- Author
- Richard Doherty
This is a one-volume history of the Battle of the Atlantic. The author is a prolific and established military historian; this appears to be his first treatment of a naval subject. It is written from a Command perspective and provides an economical narrative covering a very complex subject. It includes a background sketch of the original development of submarines and World War I and post-WW1 anti-submarine warfare. It is a very useful primer for further reading on the topic for anyone coming new to it.
Doherty’s underlying comprehensive research enables him to pick his way successfully between the often conflicting offerings of his predecessors (the older ones writing, of course, without reference or indeed probably knowledge of the interceptors and code breakers’ contribution). We are provided with a thoughtful analysis which often challenges received ‘truths’. What comes across very strongly is our superior Command organisation, albeit punctured by some blunders, and our steady succession of key technical advances. The learning curve for all is clear; the crucial contributions to victory of several relatively junior individuals contrasts with many senior staff and their principals operating at or beyond the limits of their imagination, coupled with painful re-learning of lessons from the previous conflict.
The text is supported by a good selection of maps, photographs and other illustrations, and a comprehensive bibliography. Even five pages of book titles alone cannot cover everything; for the personal experience of weather and war in this bitter sixty-eight month battle I would refer the ready to Monsarrat’s The Cruel Sea, JPW Mallalieu’s Very Ordinary Seaman and AH Cherry’s Yankee RN. References to (mostly secondary) sources are carefully annotated, together with a guide to the relevant records in the National Archives which have also been consulted.
In all the excellence I have some bones to pick with Pen and Sword. On p.36 is a lonely little table, untitled but apparently an analysis by cause of merchant sinkings by numbers and tonnage from an arbitrary four months (in 1940 but it doesn’t say so), perhaps lifted from Roskill Vol.1 p.615 but with a misprint in the totals line; whether this is all merchant shipping or Allied or just British, and for which area - the whole Atlantic, the whole world or what - is not stated (actually, Allied). Either provide complete tabulated and identified statistics like this for the whole war, and preferably as an appendix, or leave this anomaly out altogether. Actually, I would have found a tabulated account of sinkings by cause by month for the war as a whole helpful to keeping mental track via the individual sinkings recorded in the text. Similar statistics for sinkings of and critical damage to U-boats would also have been useful. There is sometimes overlap and underlap of statistics in the text, which is awkward to follow. Next, it would be helpful if the chapters had topic titles and if these were repeated on the page titles as this would help one cross-reference the citations. Thirdly, there is some repetition in the text which better editing might have resolved. Lastly the title, a riff on a Churchill quotation (unreferenced but it is from his The Second World War, vol.2 ‘Their Finest Hour’, p.259), seems a touch melodramatic.

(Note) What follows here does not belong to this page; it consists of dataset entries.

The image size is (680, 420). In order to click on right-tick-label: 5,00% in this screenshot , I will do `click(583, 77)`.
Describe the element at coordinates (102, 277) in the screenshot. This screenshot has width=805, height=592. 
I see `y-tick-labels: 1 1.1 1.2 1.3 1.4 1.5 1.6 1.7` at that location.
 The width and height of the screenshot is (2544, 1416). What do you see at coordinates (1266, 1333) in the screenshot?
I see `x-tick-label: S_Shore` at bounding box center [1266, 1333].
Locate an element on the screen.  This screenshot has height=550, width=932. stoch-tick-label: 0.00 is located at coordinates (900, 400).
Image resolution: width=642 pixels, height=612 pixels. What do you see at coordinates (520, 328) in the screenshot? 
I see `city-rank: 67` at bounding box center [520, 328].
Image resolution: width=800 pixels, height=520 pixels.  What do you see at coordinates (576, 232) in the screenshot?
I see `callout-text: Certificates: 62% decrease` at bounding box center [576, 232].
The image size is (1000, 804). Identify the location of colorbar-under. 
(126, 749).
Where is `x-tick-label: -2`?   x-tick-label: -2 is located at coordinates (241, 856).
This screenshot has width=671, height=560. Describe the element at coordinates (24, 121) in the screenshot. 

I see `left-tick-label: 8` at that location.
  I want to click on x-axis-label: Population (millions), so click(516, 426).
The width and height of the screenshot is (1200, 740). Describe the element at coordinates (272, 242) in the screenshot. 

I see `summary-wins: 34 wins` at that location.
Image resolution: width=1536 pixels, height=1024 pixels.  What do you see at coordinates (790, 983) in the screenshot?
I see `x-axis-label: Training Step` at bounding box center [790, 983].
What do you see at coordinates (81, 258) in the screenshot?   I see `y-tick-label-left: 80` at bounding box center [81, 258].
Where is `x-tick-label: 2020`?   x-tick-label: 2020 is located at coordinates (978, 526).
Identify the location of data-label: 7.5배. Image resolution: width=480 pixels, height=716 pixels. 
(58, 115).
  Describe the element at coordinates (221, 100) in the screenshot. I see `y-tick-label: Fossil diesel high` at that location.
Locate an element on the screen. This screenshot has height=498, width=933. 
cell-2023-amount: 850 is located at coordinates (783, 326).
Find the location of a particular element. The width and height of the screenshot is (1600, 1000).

However, in summary I have here a very readable reference for the future, which has in some respects recalibrated my understanding of this conflict. 4/5.
Doherty’s underlying comprehensive research enables him to pick his way successfully between the often conflicting offerings of his predecessors (the older ones writing, of course, without reference or indeed probably knowledge of the interceptors and code breakers’ contribution). We are provided with a thoughtful analysis which often challenges received ‘truths’. What comes across very strongly is our superior Command organisation, albeit punctured by some blunders, and our steady succession of key technical advances. The learning curve for all is clear; the crucial contributions to victory of several relatively junior individuals contrasts with many senior staff and their principals operating at or beyond the limits of their imagination, coupled with painful re-learning of lessons from the previous conflict.
The text is supported by a good selection of maps, photographs and other illustrations, and a comprehensive bibliography. Even five pages of book titles alone cannot cover everything; for the personal experience of weather and war in this bitter sixty-eight month battle I would refer the ready to Monsarrat’s The Cruel Sea, JPW Mallalieu’s Very Ordinary Seaman and AH Cherry’s Yankee RN. References to (mostly secondary) sources are carefully annotated, together with a guide to the relevant records in the National Archives which have also been consulted.
In all the excellence I have some bones to pick with Pen and Sword. On p.36 is a lonely little table, untitled but apparently an analysis by cause of merchant sinkings by numbers and tonnage from an arbitrary four months (in 1940 but it doesn’t say so), perhaps lifted from Roskill Vol.1 p.615 but with a misprint in the totals line; whether this is all merchant shipping or Allied or just British, and for which area - the whole Atlantic, the whole world or what - is not stated (actually, Allied). Either provide complete tabulated and identified statistics like this for the whole war, and preferably as an appendix, or leave this anomaly out altogether. Actually, I would have found a tabulated account of sinkings by cause by month for the war as a whole helpful to keeping mental track via the individual sinkings recorded in the text. Similar statistics for sinkings of and critical damage to U-boats would also have been useful. There is sometimes overlap and underlap of statistics in the text, which is awkward to follow. Next, it would be helpful if the chapters had topic titles and if these were repeated on the page titles as this would help one cross-reference the citations. Thirdly, there is some repetition in the text which better editing might have resolved. Lastly the title, a riff on a Churchill quotation (unreferenced but it is from his The Second World War, vol.2 ‘Their Finest Hour’, p.259), seems a touch melodramatic.
However, in summary I have here a very readable reference for the future, which has in some respects recalibrated my understanding of this conflict. 4/5.